If you’re looking to switch up your workout routine or are short on time, this TRX sequence is the perfect workout for you.

“TRX” is short for Total Body Resistance Exercise. It’s a type of training that uses your own body weight and gravity to build strength, balance, coordination, flexibility, core and joint stability, all while preventing injuries.

It’s important to realize that we move our bodies through twisting, bending movements and we’re going left, right, down, up, side-to-side, forward and backward, resulting in multi-plane movements. Since your body is moving on all these different planes, don’t you think it’s important to train in the same way?

That’s why the TRX is helpful — you use your muscles differently than your typical workouts (it’s also a smart way to beat workout boredom!). We depend on our bodies to move in a functional way, so we should also train with functional exercises and movement. Here are five of my favorite TRX moves to incorporate into your next workout:

1. Squat to back row

Works glutes, legs, upper body, back, core

Stand facing the TRX, grasping one handle in each hand. Hinge at the hips and bend the knees dropping into a squat, allowing arms to extend fully, keeping core engaged throughout the movement. Pull back up to standing position, performing a row at the top of the movement: draw the elbows straight back alongside the body while guiding the handles to the chest. Re-extend the arms, start at the starting position, repeat.

2. Bicep curls and tricep extensions

Works biceps, triceps, core, forearms, shoulders

Bicep curls on TRX: Face anchor point. Hold handles with arms extended. Lean back. Make sure there is no slack and keep your neck in a neutral position. Bend elbows until hands are next to temples, with palms facing forehead. Return to start position with arms straight. Important to keep elbows high throughout movement.

Tricep Curls on TRX: Face away from anchor point. Hold handles with palms facing down and arms extended, hands at eye-level. Lean forward. Keep hands separated. Bend elbows until hands are behind head. Return to start position by driving hands forward until arms are straight. Keep shoulders pulled down and back throughout movement. You may find being on your toes more helpful.

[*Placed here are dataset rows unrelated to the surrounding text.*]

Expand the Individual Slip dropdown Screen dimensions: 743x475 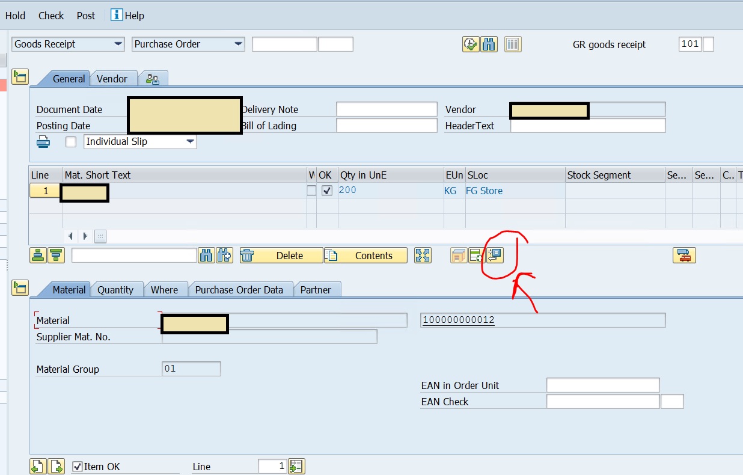pyautogui.click(x=191, y=142)
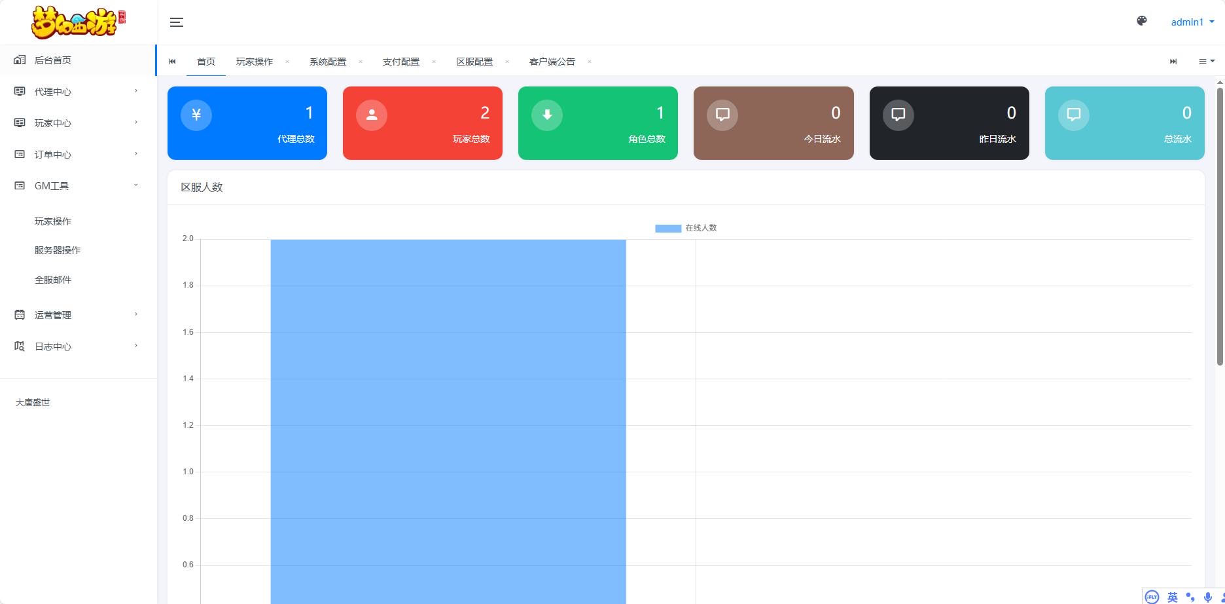
Task: Click the download icon on 角色总数 card
Action: coord(546,115)
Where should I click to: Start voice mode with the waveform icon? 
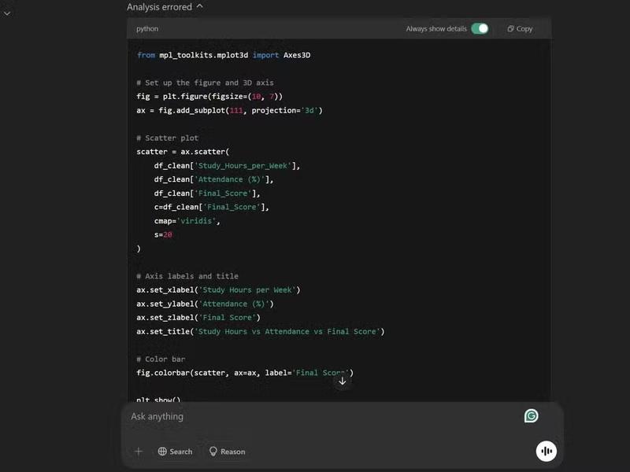pyautogui.click(x=547, y=451)
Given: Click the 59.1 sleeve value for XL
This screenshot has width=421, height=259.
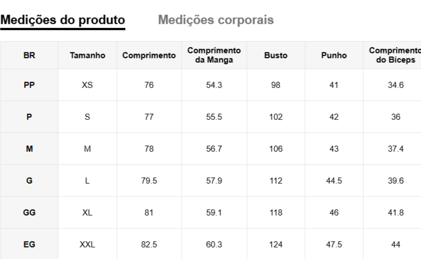Looking at the screenshot, I should coord(214,213).
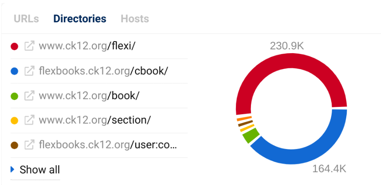Click the blue triangle next to Show all
The width and height of the screenshot is (381, 185).
tap(13, 170)
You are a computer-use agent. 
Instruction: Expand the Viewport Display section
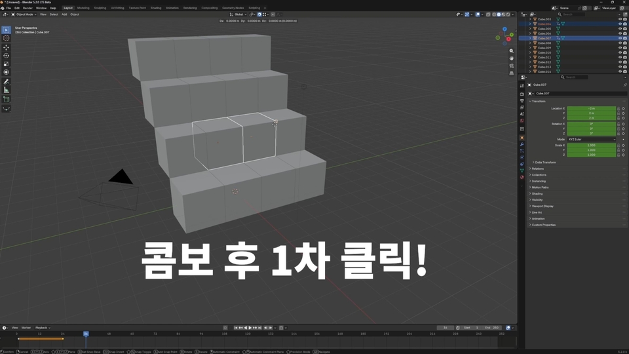(x=542, y=206)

3. Plank into suspended knee tucks

Full body movement focusing on strength and stability of the abdominal muscles, hip flexors and shoulder girdle

Come into a plank with feet in foot cradles (handles) so tops of feet face the floor. Keep shoulders down and core engaged. Bend knees into torso, allowing the hips to lift and spine to flex. With control, slowly return to starting position. Think “knee tucks.” Go slow for more of challenge. A great core and shoulder strengthener.

4. Suspended lunge

Work legs and core

Place your right foot in one handle facing away from the anchor point. Plant your left foot firmly on the ground. Keeping your chest up tall, slowly push your right foot back towards the anchor point and bend your left knee to descend into a lunge. Push back up with your left foot to return to the starting position. Keep your core engaged and don’t drop your hip. Work each leg for one minute.

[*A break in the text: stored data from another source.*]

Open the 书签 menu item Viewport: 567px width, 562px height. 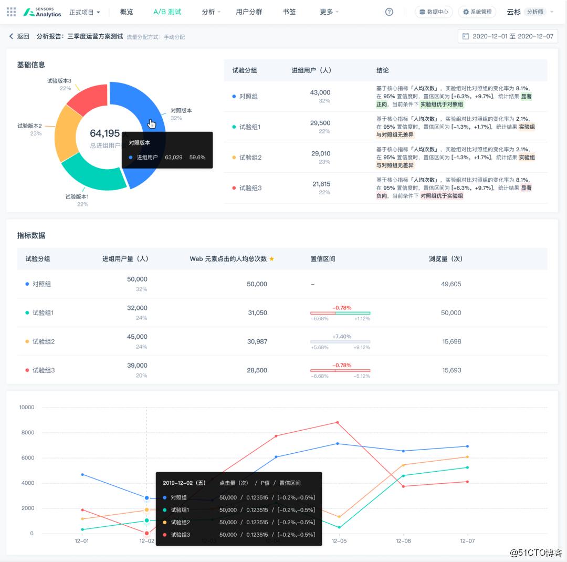[x=289, y=12]
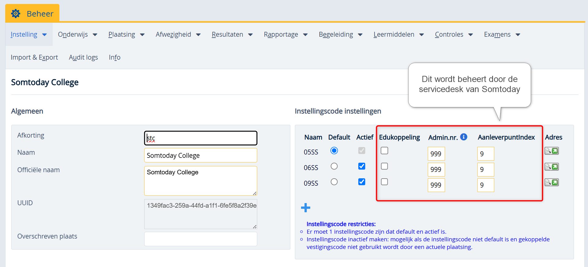Go to Import & Export
Image resolution: width=588 pixels, height=267 pixels.
[x=34, y=57]
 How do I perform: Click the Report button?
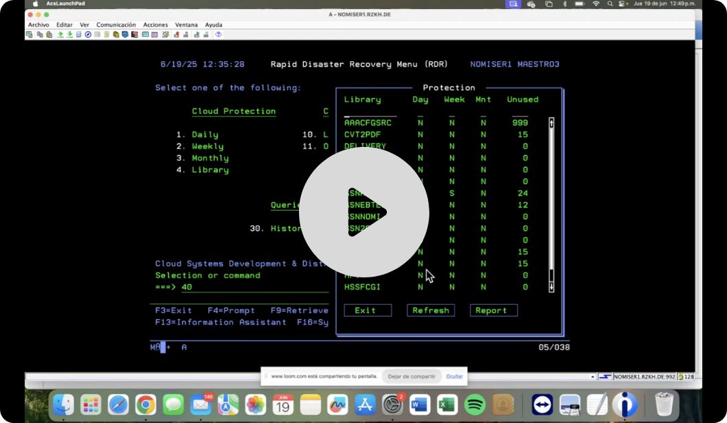(493, 310)
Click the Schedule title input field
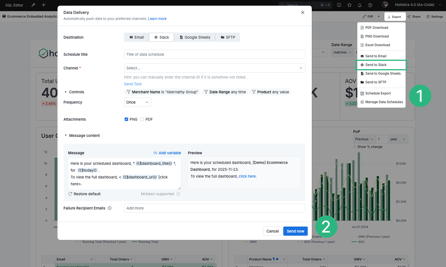446x267 pixels. (x=214, y=55)
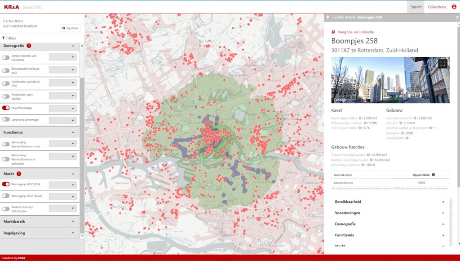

For an extra challenge (to get the heart rate up and those legs burning!), add in a small hop at the top of each rep.

5. Forearm plank body saw

Works shoulders, triceps, glutes, abdominal

With handles one foot off the ground, kneel and place your feet in handles directly under the anchor point. Position forearms on the ground directly under your shoulders and lift one knee at a time coming to a plank position. Keep your shoulders down, inhale and glide forward, aiming to shift head just past hands. Exhale and glide backward, ending with head behind hands. Continue to glide back and forth (like a saw). Keep your shoulders and hips square and prevent your low back from arching. Note that your hips don’t drop too low or arch too high. Also make sure that your shoulders don’t crunch up.

As always, remember to keep that great form and have fun!